The very large Ig and TCR loci have to undergo contraction via the formation of multiple loops to bring the enormous megabase V loci near the small (D)J loci to facilitate effective recombination to V genes throughout the locus. This locus contraction occurs at the specific stage of B or T cell differentiation at which that locus is undergoing V(D)J rearrangement. Since the insulator-binding protein CTCF has been demonstrated to mediate long-distance chromosomal looping, we hypothesized that CTCF would be a good candidate for being involved in the multi-looped rosette-like structure of Ig and TCR loci. We demonstrated by ChIP-seq that there were many CTCF sites bound throughout all of the large Ig and TCR loci, primarily in the V region part of the loci. Furthermore, we showed that cohesin was bound to CTCF at these sites primarily in a lineage-specific and stage-specific manner. To assess whether these sites are involved in the 3D structure of the Igh locus, we performed 3D-FISH after knockdown of CTCF in pro-B cells, and we showed that CTCF did result in a decrease in locus contraction, although not as completely as deficiency in the transcription factor YY1. In addition, by 3C (chromosome conformation capture) we determined that a CTCF-mediated loop is present containing the DH and JH genes, as well as the intronic enhancer. This CTCF/cohesin loop thus creates a domain in which DJ rearrangement can occur in a physically separate compartment from the large VH locus. We have analyzed CTCF binding at the other large receptor loci, and have shown that some CTCF is bound in a lineage and stage-specific manner in the antigen receptor loci, while other CTCF sites display more general binding patterns.  We are deleting several CTCF sites which we hypothesize are influencing the structure of the Igk locus, and we are determining how their absence affects the resulting repertoire in a cell line in which we can induce Igk rearrangement. 
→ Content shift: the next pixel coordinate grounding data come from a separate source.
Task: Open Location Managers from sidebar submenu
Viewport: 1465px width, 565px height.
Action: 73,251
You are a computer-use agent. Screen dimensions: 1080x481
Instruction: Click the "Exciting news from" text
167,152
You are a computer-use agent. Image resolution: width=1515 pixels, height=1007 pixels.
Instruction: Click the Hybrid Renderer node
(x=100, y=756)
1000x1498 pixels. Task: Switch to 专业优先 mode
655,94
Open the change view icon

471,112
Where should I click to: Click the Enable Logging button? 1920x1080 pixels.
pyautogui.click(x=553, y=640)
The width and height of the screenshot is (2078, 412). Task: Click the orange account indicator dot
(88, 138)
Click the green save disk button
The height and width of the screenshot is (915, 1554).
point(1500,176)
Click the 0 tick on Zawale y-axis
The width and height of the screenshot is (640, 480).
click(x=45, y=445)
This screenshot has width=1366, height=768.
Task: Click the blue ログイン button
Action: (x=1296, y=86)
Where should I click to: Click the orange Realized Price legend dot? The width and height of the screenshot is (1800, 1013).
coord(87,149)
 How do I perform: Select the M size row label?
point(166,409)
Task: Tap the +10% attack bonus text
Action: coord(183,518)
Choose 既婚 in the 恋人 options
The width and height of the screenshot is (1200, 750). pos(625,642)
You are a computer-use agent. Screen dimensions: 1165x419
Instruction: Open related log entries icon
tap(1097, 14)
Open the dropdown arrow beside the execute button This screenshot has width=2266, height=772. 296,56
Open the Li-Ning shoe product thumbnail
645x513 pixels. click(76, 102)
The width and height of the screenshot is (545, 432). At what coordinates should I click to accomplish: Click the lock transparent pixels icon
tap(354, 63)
We have also performed the first RNA-seq on pro-B cells to determine the complete transcriptional profile of the germline transcription (non-coding RNA) throughout the Igh locus.  By chromosome conformation capture (3C), we have demonstrated that regions of high transcription interact directly with the Eμ enhancer, the promoter of the strong Iμ non-coding RNA. We hypothesize the act of transcription brings V gene promoters throughout the Ig locus to the same transcription factory as Iμ which is adjacent to the DJ rearrangement to which one V gene will ultimately rearrange. We propose that a different subset of V gene promoters and intergenic regions will produce ncRNA in each pro-B cell at any given moment, and that this dynamic and stochastic juxtapositioning of ncRNA transcribed regions and the DJ rearrangement will result in a diverse set of V genes used in Igh rearrangement.  To definitively assess the role of ncRNA of individual V genes in accessibility for rearrangement, we are deleting promoters of V genes and determining the ability of the promoter-less V genes to undergo rearrangement.